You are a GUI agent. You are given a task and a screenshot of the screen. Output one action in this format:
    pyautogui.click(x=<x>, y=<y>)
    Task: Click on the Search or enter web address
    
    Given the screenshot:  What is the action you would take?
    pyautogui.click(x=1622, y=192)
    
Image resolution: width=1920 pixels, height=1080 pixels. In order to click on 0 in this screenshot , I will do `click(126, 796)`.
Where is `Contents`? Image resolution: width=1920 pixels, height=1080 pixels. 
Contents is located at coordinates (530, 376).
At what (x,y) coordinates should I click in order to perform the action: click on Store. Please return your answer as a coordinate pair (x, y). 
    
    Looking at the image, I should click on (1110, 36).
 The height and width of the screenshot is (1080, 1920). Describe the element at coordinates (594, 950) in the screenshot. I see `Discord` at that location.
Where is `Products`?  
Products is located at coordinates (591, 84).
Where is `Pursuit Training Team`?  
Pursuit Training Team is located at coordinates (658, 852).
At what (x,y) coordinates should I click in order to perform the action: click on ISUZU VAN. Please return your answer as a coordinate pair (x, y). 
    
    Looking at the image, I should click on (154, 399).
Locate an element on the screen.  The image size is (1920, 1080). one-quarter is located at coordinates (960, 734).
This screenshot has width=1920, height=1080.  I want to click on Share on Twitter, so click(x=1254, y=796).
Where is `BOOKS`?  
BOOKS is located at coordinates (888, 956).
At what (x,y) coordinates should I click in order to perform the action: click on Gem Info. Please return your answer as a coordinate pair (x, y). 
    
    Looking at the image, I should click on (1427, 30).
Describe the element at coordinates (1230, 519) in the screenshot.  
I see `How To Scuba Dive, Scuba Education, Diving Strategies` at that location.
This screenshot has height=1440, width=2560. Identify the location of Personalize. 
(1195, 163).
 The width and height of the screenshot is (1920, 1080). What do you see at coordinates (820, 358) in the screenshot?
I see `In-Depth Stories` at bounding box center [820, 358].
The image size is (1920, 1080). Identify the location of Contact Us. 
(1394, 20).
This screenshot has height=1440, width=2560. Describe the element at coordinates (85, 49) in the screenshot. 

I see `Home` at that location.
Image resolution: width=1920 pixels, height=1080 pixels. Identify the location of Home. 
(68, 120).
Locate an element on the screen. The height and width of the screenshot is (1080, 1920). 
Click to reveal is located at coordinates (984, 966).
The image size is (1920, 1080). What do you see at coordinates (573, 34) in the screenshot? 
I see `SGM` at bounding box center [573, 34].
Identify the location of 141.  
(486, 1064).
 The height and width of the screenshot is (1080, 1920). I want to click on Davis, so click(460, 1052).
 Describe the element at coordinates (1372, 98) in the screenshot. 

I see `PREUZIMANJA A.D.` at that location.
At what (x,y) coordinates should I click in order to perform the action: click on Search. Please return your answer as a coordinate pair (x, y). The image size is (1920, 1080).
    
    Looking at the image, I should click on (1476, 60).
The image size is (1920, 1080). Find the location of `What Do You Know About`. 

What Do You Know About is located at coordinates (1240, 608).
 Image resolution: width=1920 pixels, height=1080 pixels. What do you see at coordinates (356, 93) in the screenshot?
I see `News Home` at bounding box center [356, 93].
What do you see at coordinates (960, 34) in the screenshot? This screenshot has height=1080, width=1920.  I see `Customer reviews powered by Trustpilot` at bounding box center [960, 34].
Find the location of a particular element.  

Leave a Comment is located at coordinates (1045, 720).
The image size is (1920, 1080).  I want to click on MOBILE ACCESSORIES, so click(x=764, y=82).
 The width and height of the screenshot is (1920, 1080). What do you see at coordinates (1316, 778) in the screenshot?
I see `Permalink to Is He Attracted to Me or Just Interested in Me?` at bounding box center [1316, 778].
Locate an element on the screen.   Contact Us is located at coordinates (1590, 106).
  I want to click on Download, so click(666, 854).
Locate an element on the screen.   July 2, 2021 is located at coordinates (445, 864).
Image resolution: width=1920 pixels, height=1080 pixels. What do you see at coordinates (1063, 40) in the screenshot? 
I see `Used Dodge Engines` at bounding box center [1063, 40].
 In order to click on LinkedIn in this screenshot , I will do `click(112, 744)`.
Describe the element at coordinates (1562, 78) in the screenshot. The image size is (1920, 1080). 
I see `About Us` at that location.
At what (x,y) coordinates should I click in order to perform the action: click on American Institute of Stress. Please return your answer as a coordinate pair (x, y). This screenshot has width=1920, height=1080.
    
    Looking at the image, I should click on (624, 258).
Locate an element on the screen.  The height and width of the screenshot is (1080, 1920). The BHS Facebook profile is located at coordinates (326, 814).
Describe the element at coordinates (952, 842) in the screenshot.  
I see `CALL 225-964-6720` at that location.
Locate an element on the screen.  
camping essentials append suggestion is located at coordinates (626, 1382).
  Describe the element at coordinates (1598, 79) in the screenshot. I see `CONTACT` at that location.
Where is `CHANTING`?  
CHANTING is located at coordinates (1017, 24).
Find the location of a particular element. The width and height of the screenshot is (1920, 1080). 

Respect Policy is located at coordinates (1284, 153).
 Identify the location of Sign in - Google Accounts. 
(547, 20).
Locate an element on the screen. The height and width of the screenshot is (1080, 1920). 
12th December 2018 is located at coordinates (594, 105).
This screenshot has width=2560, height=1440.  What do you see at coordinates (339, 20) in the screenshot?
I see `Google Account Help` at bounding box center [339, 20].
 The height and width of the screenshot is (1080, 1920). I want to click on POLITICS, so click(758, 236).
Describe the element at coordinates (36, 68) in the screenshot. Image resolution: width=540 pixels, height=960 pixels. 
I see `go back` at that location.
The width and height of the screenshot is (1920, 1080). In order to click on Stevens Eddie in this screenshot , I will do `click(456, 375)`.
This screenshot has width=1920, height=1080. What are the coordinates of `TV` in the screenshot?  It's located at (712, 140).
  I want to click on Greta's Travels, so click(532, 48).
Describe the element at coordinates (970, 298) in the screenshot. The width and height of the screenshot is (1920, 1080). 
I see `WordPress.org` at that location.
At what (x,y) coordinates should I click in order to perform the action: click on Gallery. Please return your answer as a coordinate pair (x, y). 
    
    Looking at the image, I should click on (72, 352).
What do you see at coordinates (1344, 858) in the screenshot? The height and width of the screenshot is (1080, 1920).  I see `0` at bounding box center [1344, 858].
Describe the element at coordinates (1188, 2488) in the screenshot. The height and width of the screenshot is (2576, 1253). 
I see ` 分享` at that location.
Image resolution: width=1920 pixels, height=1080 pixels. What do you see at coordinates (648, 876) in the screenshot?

▬▬▬▬▬▬▬▬▬▬

Please count how many lines above contain the word "will", where case counts, and reply with the number alone.

→ **Finished exercise**
3